-- Required work --
With the pictures left out, print exactly the lines below that run from the one containing "Given: Open the" through the one containing "Task: Select the Overview tab".

-- Task material --
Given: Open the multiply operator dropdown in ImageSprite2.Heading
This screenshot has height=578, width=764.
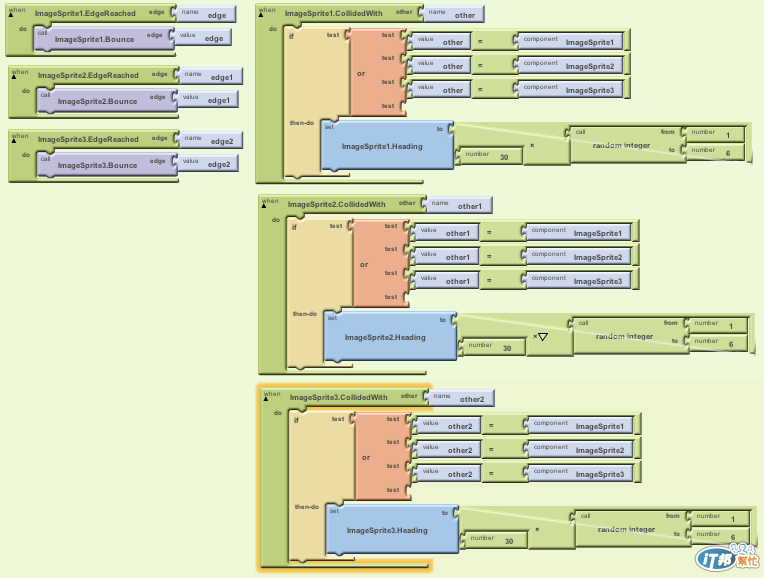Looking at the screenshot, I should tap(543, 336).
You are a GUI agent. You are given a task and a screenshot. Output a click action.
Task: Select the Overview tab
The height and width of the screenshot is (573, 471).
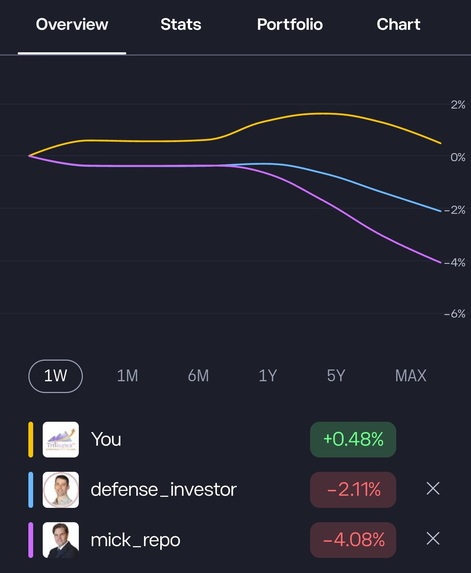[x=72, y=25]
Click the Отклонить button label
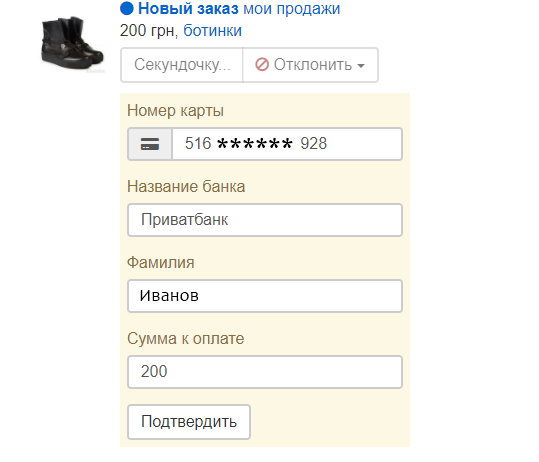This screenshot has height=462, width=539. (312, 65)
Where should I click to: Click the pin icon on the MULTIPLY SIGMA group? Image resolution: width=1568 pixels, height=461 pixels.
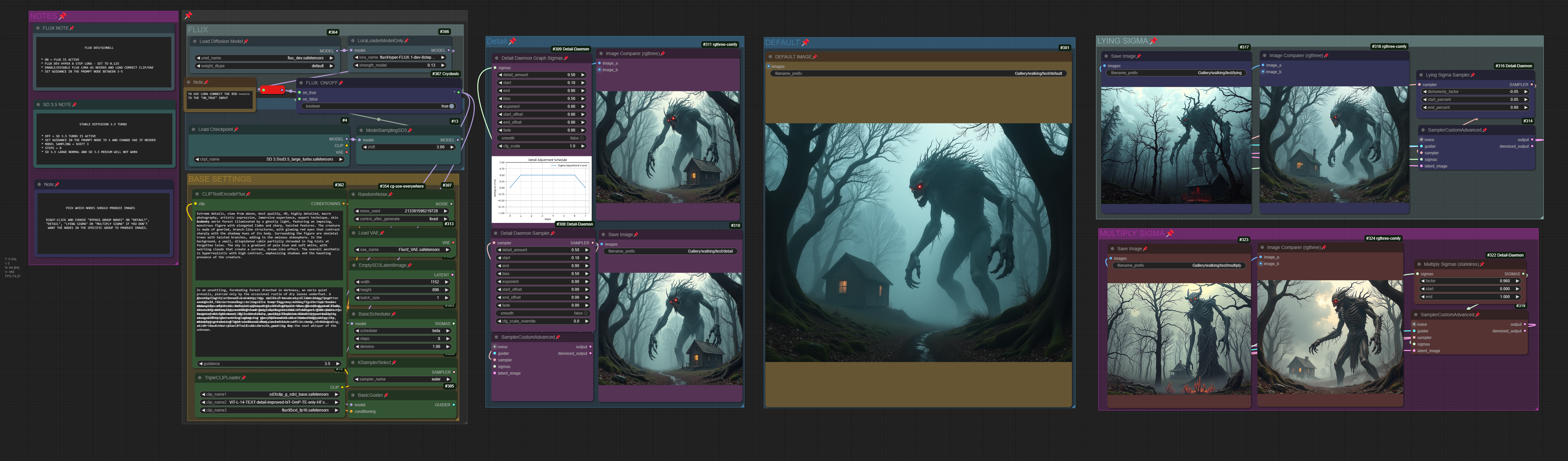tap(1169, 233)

...

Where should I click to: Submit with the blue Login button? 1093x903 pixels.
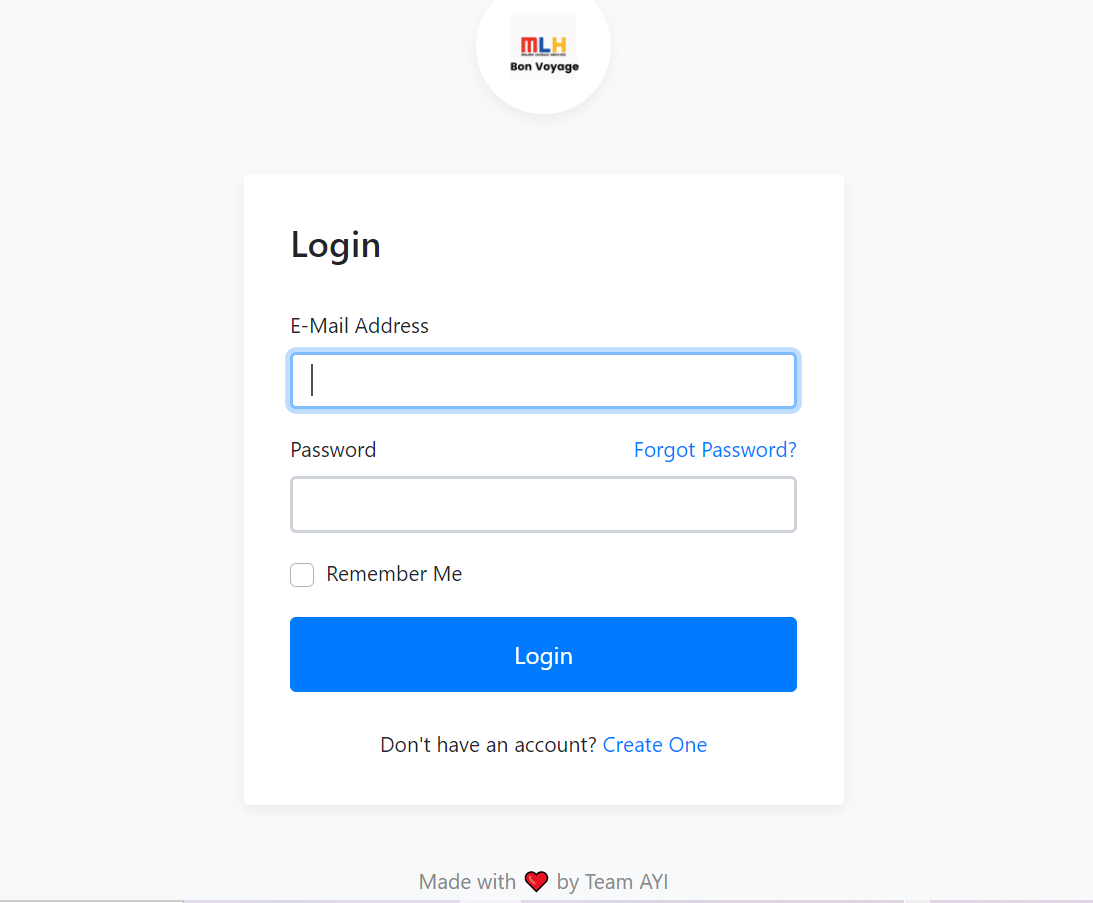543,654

...

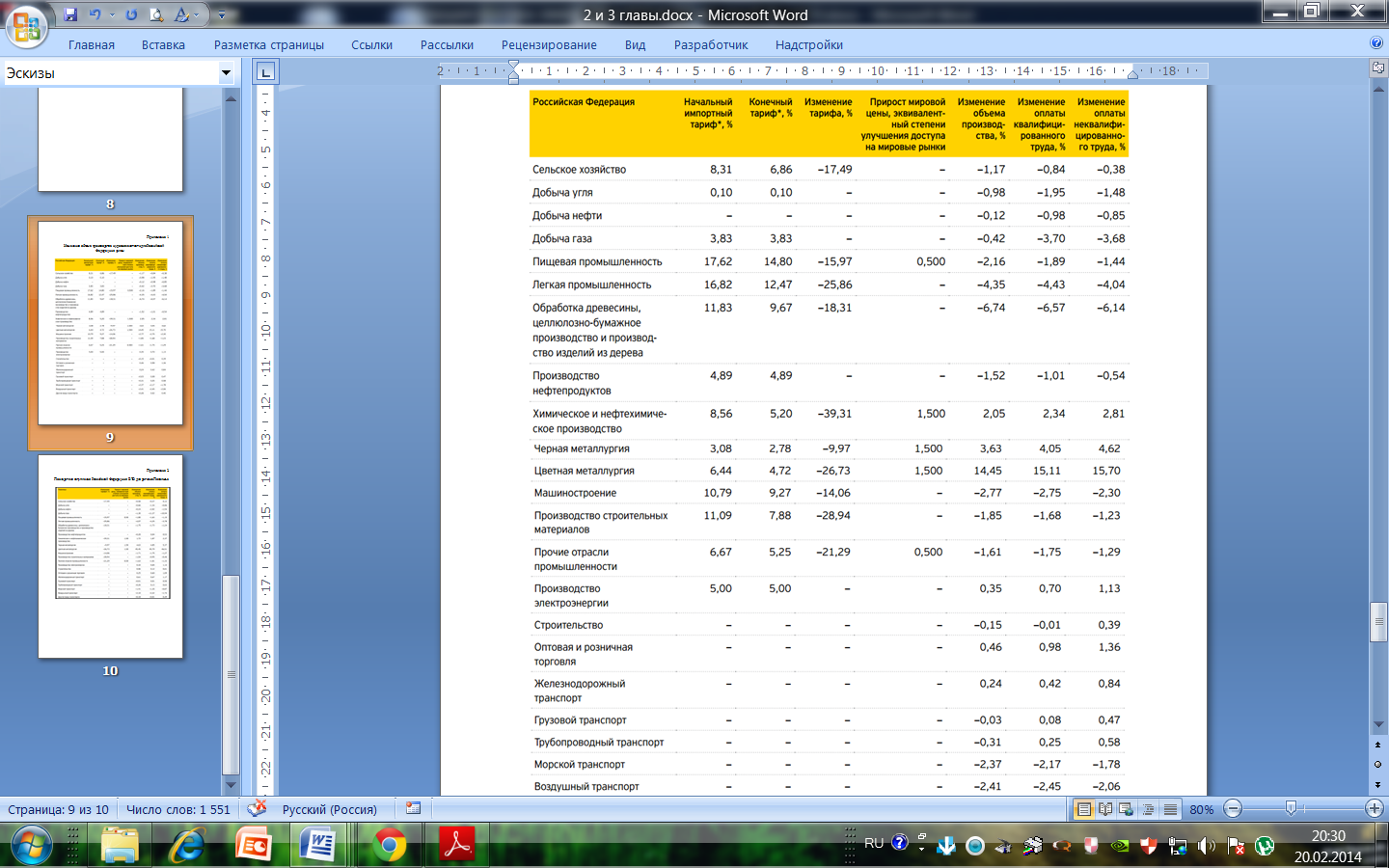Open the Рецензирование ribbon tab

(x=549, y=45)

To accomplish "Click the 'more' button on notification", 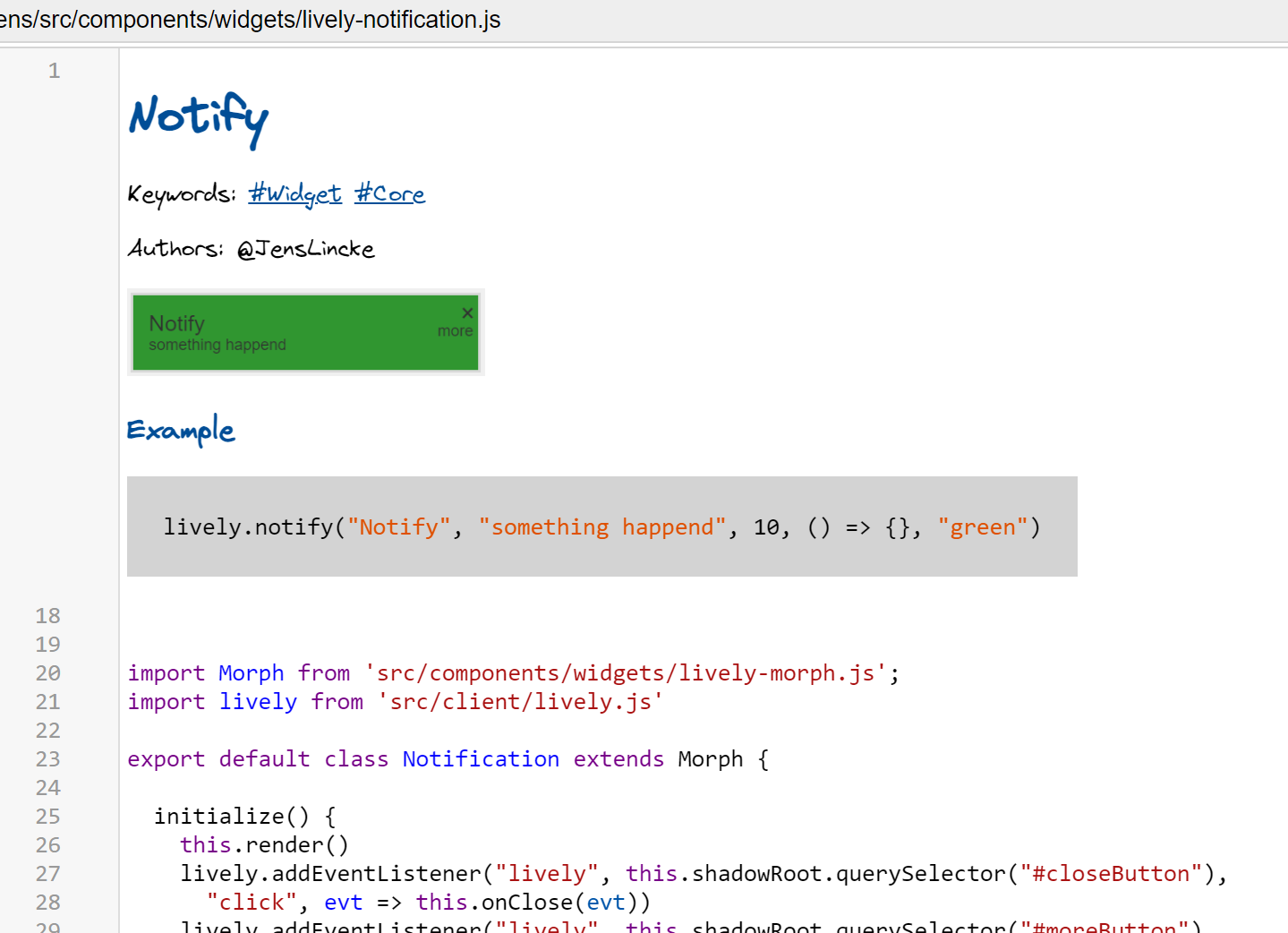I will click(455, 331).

-- Exercise output --
Given: Open the multiply operator dropdown in ImageSprite2.Heading
This screenshot has height=578, width=764.
Looking at the screenshot, I should tap(543, 336).
You are a GUI agent. You are given a task and a screenshot. Output a click action.
Task: Select the Overview tab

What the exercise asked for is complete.